----- Working data -----

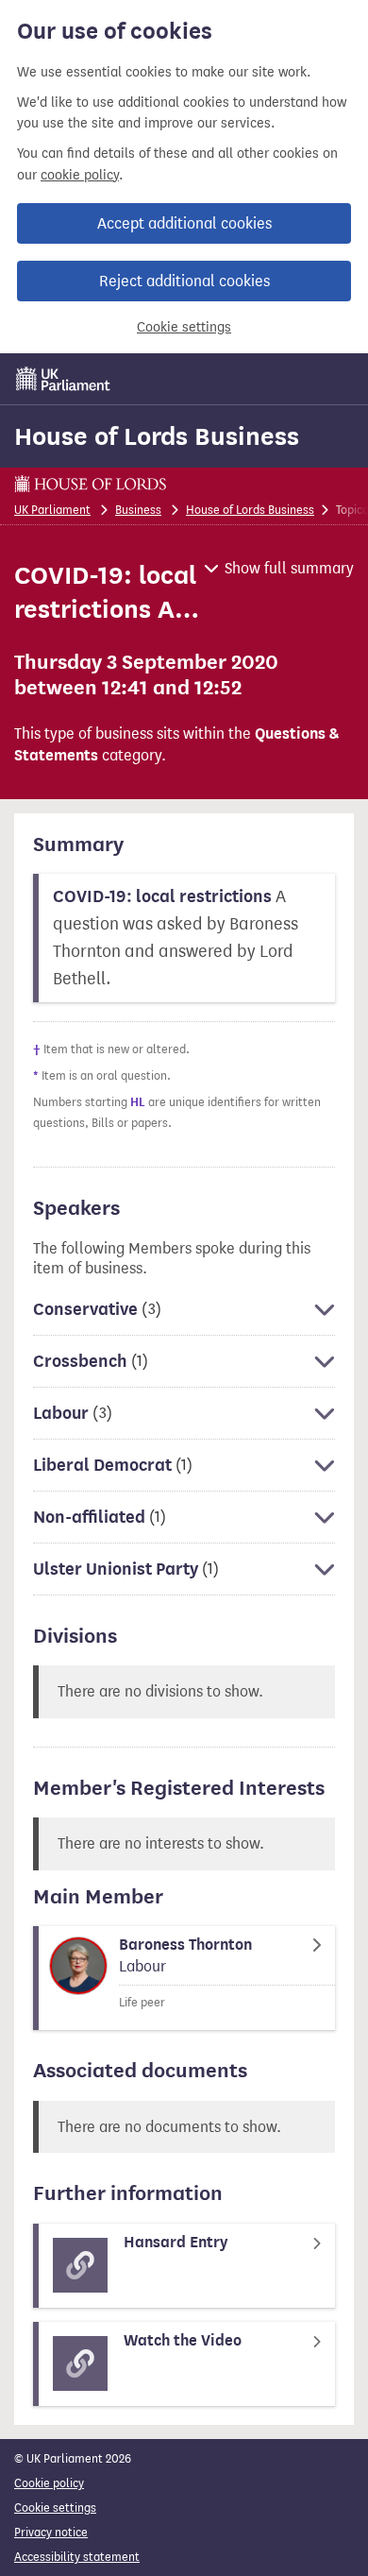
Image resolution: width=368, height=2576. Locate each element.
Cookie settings (184, 327)
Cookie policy (49, 2483)
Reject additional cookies (184, 281)
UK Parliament (52, 510)
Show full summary (289, 568)
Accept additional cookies (184, 223)
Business (138, 510)
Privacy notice (51, 2532)
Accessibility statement (77, 2557)
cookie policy (80, 175)
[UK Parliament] (63, 379)
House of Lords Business (156, 436)
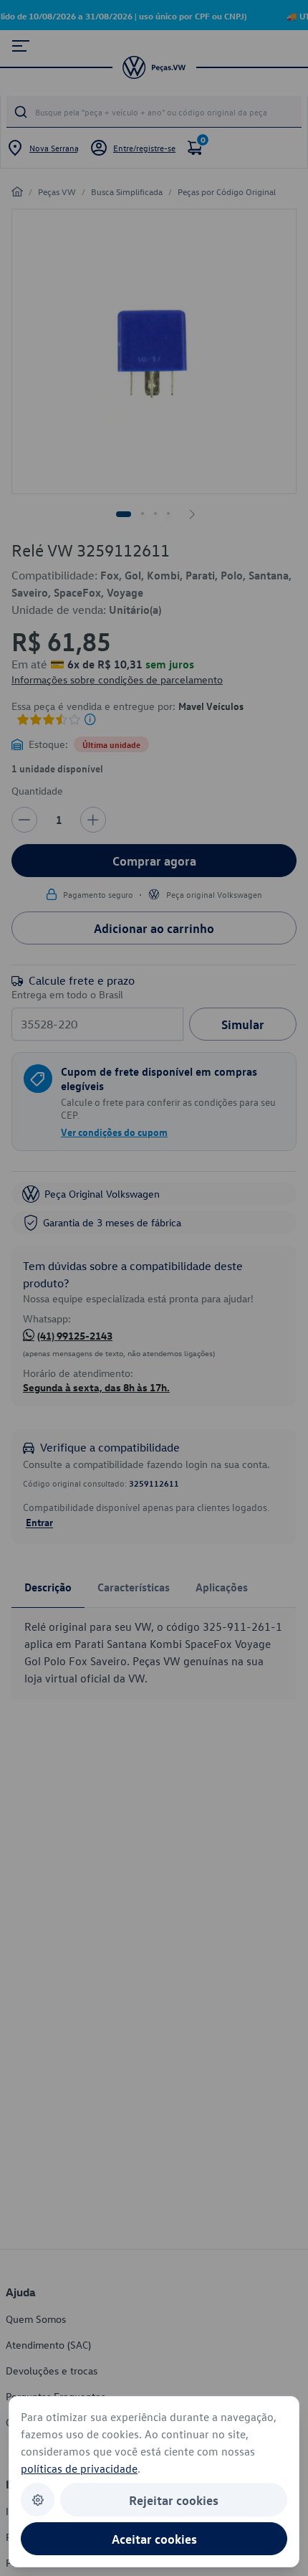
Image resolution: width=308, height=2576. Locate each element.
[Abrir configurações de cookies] (37, 2499)
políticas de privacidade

-----

# Task statement
None of the pictures belong in the copy; repeat all other material exactly.

# Your response
Image resolution: width=368, height=2576. Locate each element.
Cookie settings (184, 327)
Cookie policy (49, 2483)
Reject additional cookies (184, 281)
UK Parliament (52, 510)
Show full summary (289, 568)
Accept additional cookies (184, 223)
Business (138, 510)
Privacy notice (51, 2532)
Accessibility statement (77, 2557)
cookie policy (80, 175)
[UK Parliament] (63, 379)
House of Lords Business (156, 436)
Image resolution: width=308, height=2576. Locate each element.
[Abrir configurações de cookies] (37, 2499)
políticas de privacidade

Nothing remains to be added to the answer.